Review: Exposed by Kimberly Marcus
As white turns to gray, Kate is with me.
The background of the dance studio blurred, so the focus is all on her
legs extended in a perfect soaring split.
The straight line to my squiggle,
my forever-best friend.
Sixteen-year-old Liz is Photogirl—sharp, focused and confident in what she sees through her camera lens. Confident that she and Kate will be best friends forever.

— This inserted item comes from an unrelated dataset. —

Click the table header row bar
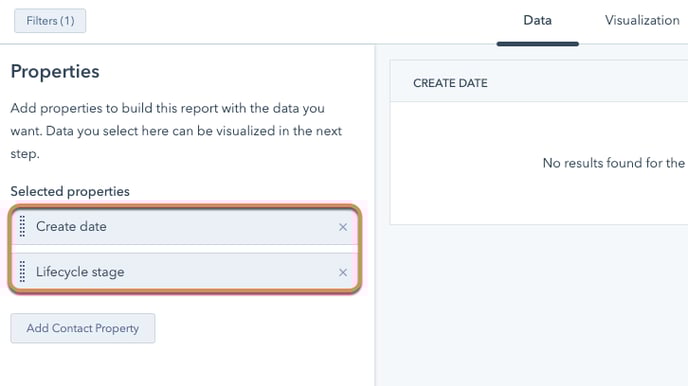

But everything changes in one blurry night. Suddenly, Kate is avoiding her, and people are looking the other way when she passes in the halls. As the aftershocks from a startling accusation rip through Liz’s world, everything she thought she knew about photography, family, friendship and herself shifts out of focus. What happens when the picture you see no longer makes sense? What do you do when you may lose everything you love most? Told in stunning, searingly raw free verse, Exposed is Kimberly Marcus’s gut-wrenching, riveting debut and will appeal to fans of Ellen Hopkins, Laurie Halse Anderson and Virginia Euwer Wolff.
My rating: 4 of 5 stars
“Exposed” is a story about Liz – photogirl – and her best friend, Kate. During their Saturday Night Slumber, Liz and Kate get into an argument which results in Liz retreating to her bedroom, leaving Kate behind on the couch. Alone. When she wakes up the next morning to find Kate gone, she assumes she’s still mad about their fight. Until Kate claims that Liz’s brother, Mike, raped her.
It’s an accusation that changes Liz’s life for good. Does she believe her best friend? Or does she believe her brother? How can she be his sister now? How can she look at her photographs of Kate now?
Everything begins falling apart. Liz’s friends side with Kate – something she understands, but something that still hurts nonetheless. Her mother becomes a shell of the outgoing, friendly woman she used to be; refusing to believe her son could do something so terrible. Liz, who finds comfort with her boyfriend, Brian, soon finds herself alone. But the hardest part still is facing Kate when it’s all said and done.
“Exposed” tackles a very difficult subject matter. I wasn’t sure I’d like it, but I did. It’s a very powerful story worth picking up.